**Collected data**
BEGIN
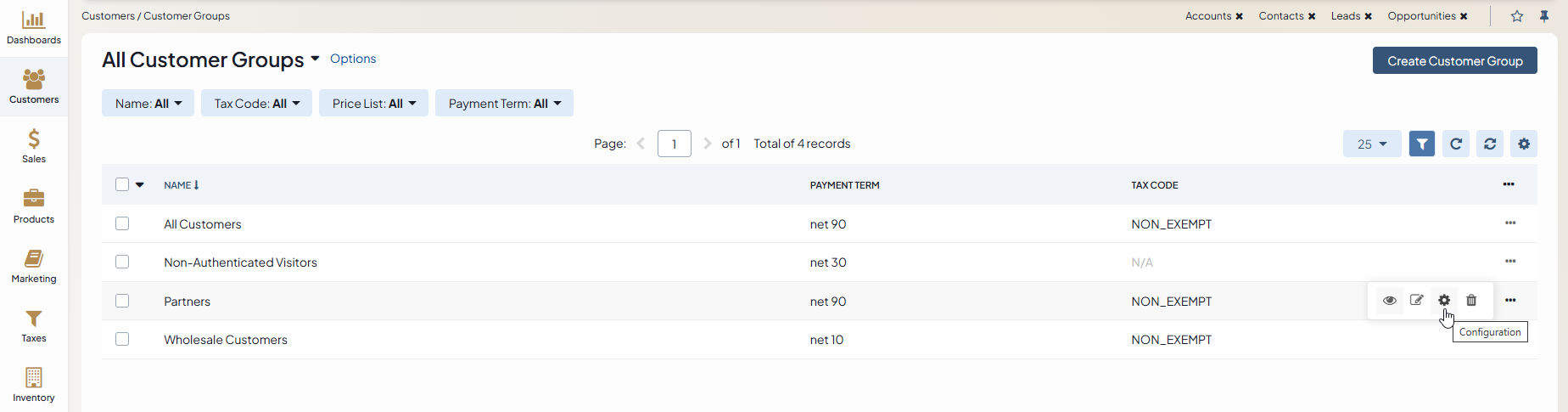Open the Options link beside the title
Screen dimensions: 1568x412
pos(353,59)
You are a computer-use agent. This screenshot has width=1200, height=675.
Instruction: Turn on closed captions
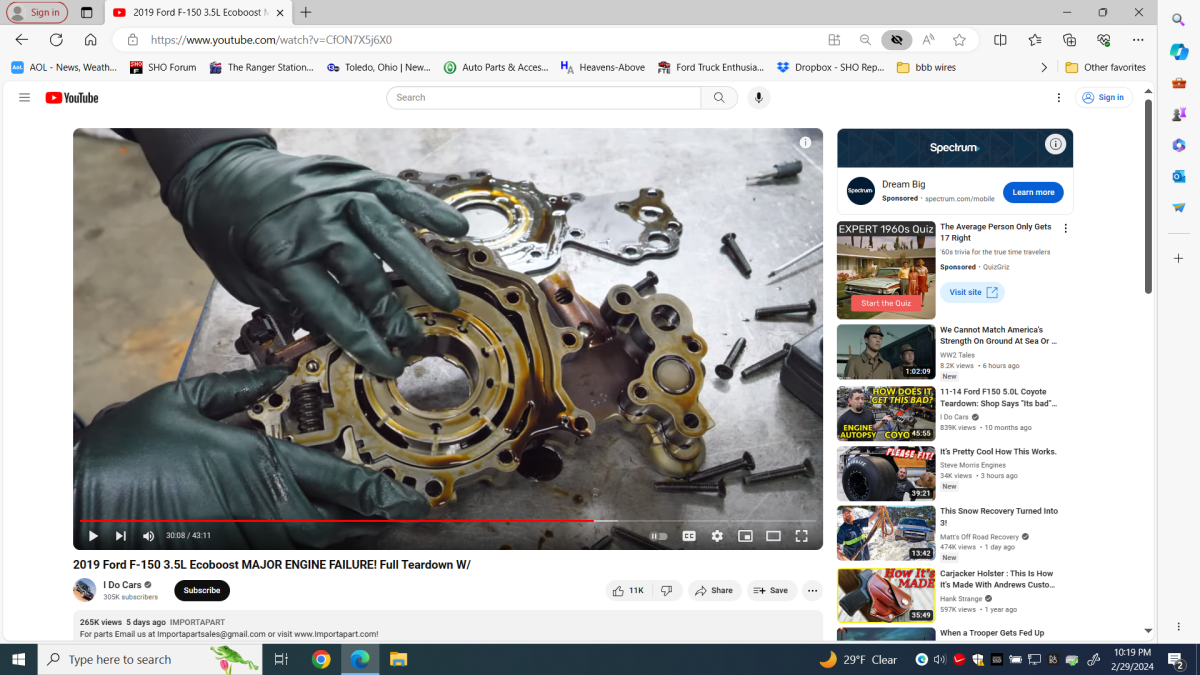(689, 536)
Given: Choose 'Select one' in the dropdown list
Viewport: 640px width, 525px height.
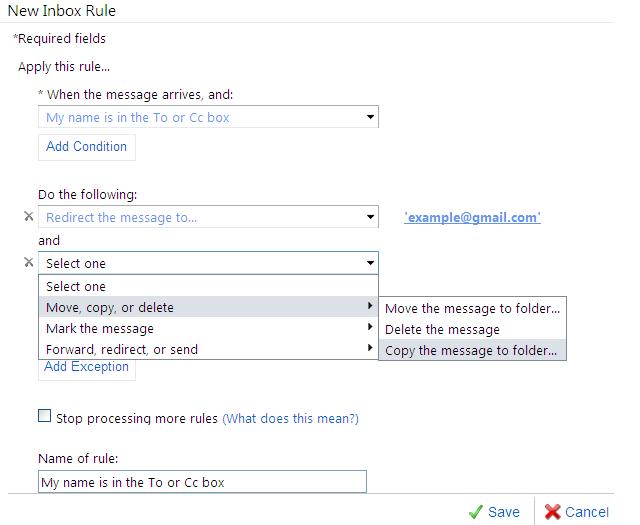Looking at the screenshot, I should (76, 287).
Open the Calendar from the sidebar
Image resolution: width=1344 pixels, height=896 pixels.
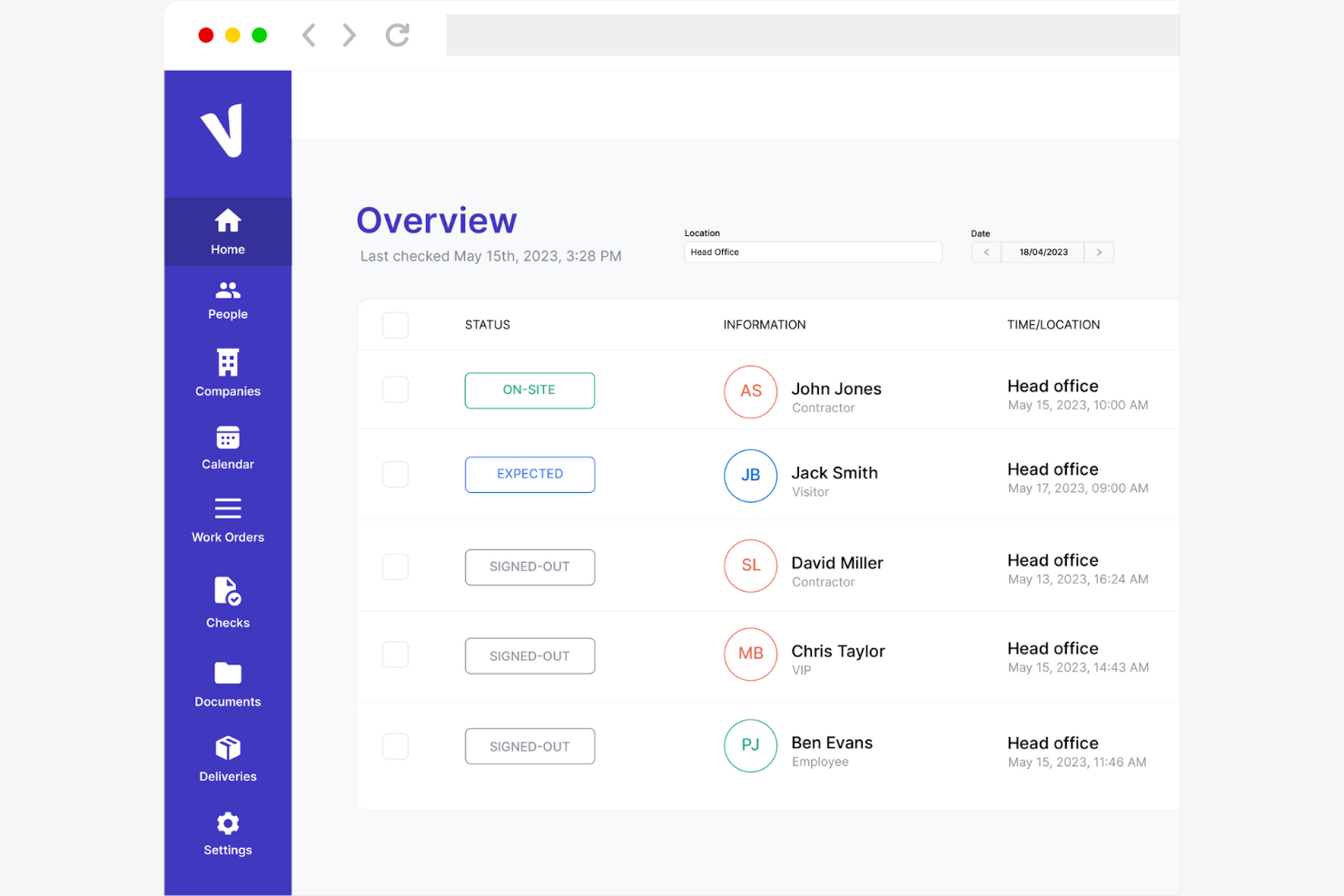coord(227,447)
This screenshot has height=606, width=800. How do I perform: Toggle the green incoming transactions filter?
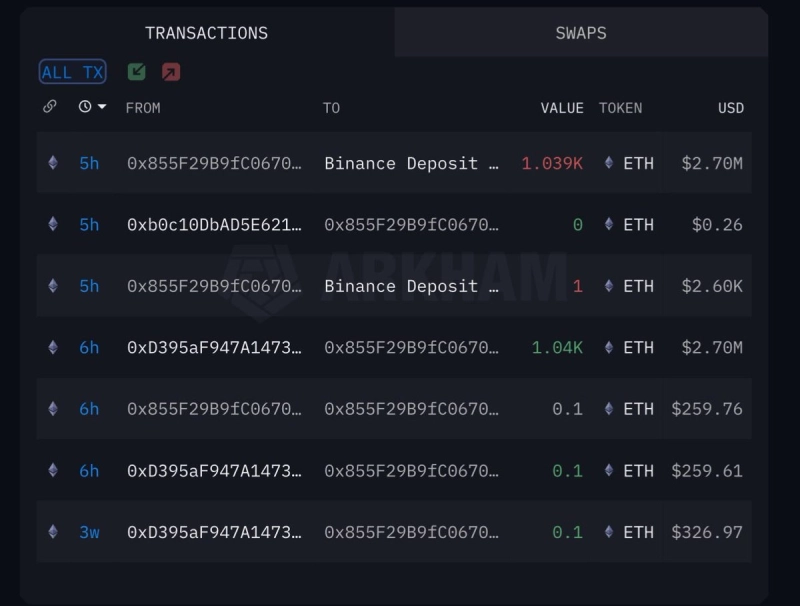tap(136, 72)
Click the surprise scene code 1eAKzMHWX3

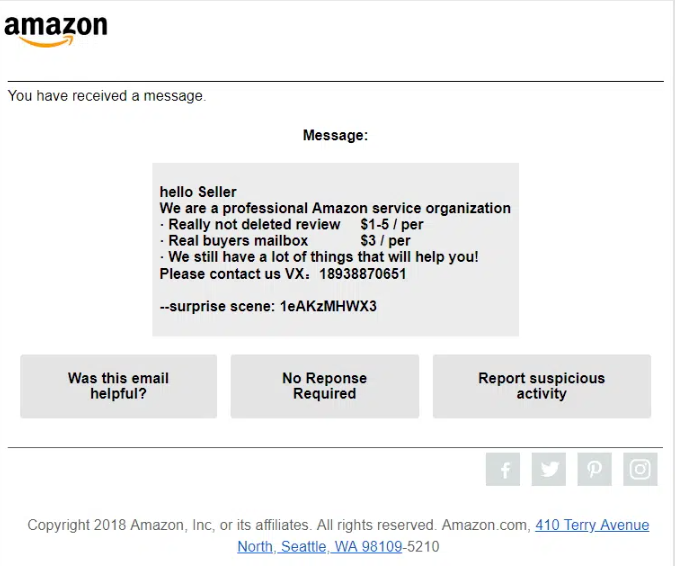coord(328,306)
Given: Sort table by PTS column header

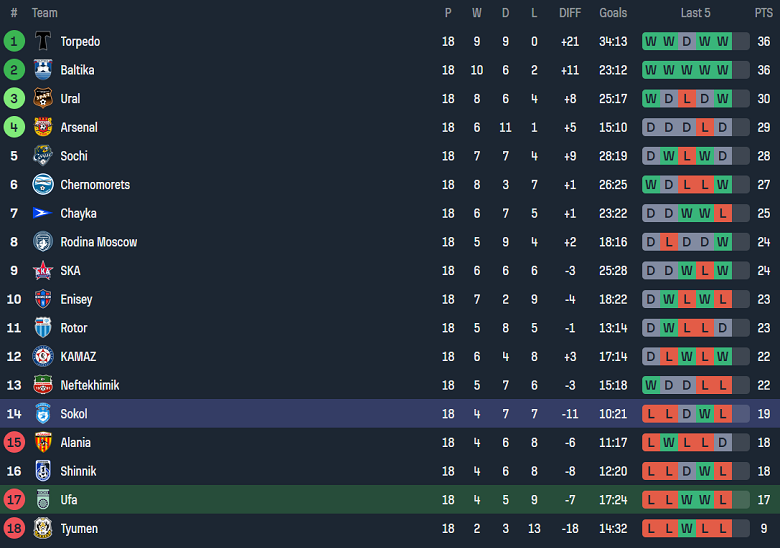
END
Your task is to set down exactly the lines that run from the line holding "Open the Calendar from the sidebar" through the close of the entries, including both ends. Pictures stay out.

**COMPLETED EXERCISE**
Open the Calendar from the sidebar
Image resolution: width=1344 pixels, height=896 pixels.
coord(227,447)
This screenshot has height=606, width=800. How do I perform: Toggle the green incoming transactions filter?
tap(136, 72)
Click the surprise scene code 1eAKzMHWX3

coord(328,306)
Given: Sort table by PTS column header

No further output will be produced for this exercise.